▸ Exercise data
• • •
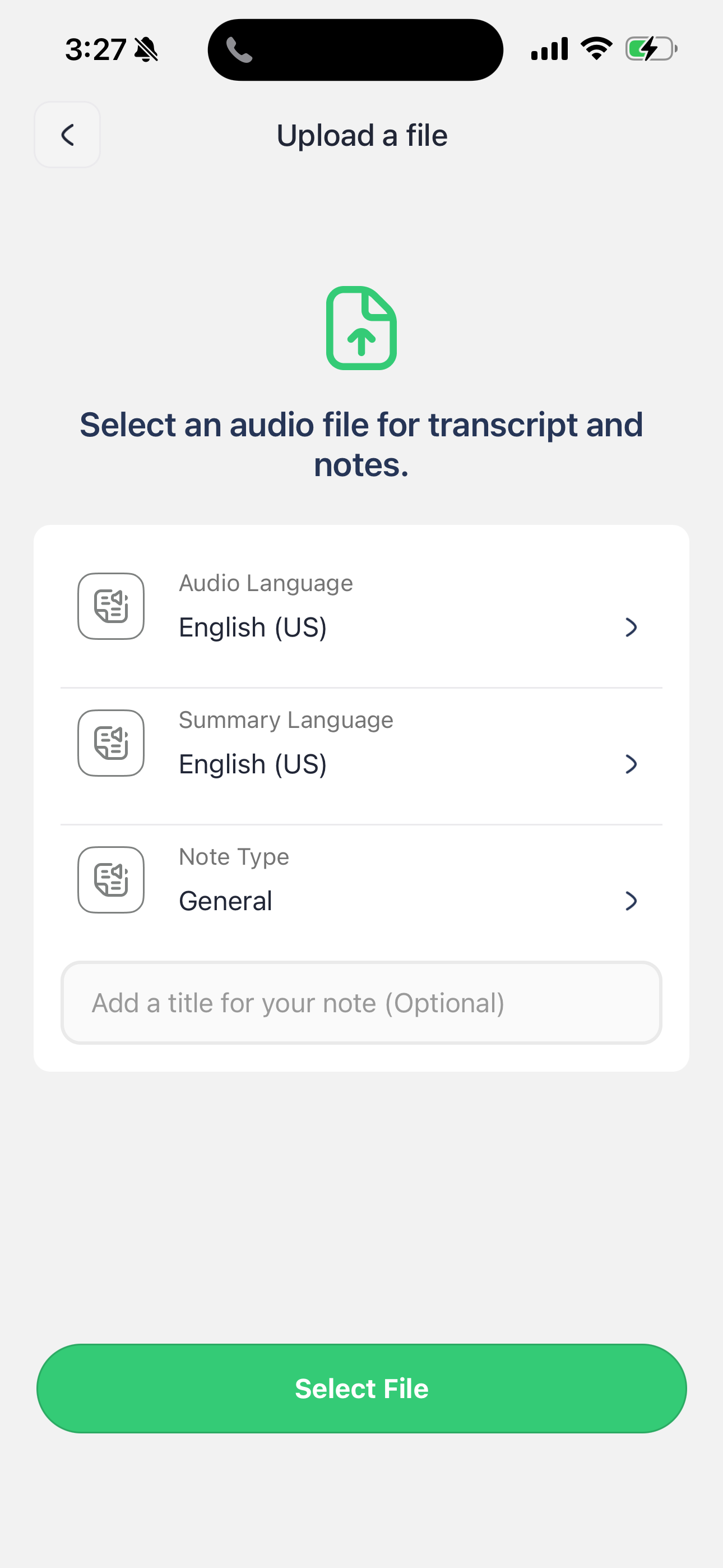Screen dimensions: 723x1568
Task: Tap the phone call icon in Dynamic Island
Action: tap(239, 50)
• • •
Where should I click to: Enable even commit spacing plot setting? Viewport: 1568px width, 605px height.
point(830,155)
• • •
▸ Problem details
Convert the lines from the one containing "Where should I" through the one containing "point(830,155)" into a Markdown table with the columns Row and Line, one row per line, skipping any blank lines.

▸ Output of the task
| Row | Line |
|---|---|
| 1 | Where should I click to: Enable even commit spacing plot setting? Viewport: 1568px width, 605px height. |
| 2 | point(830,155) |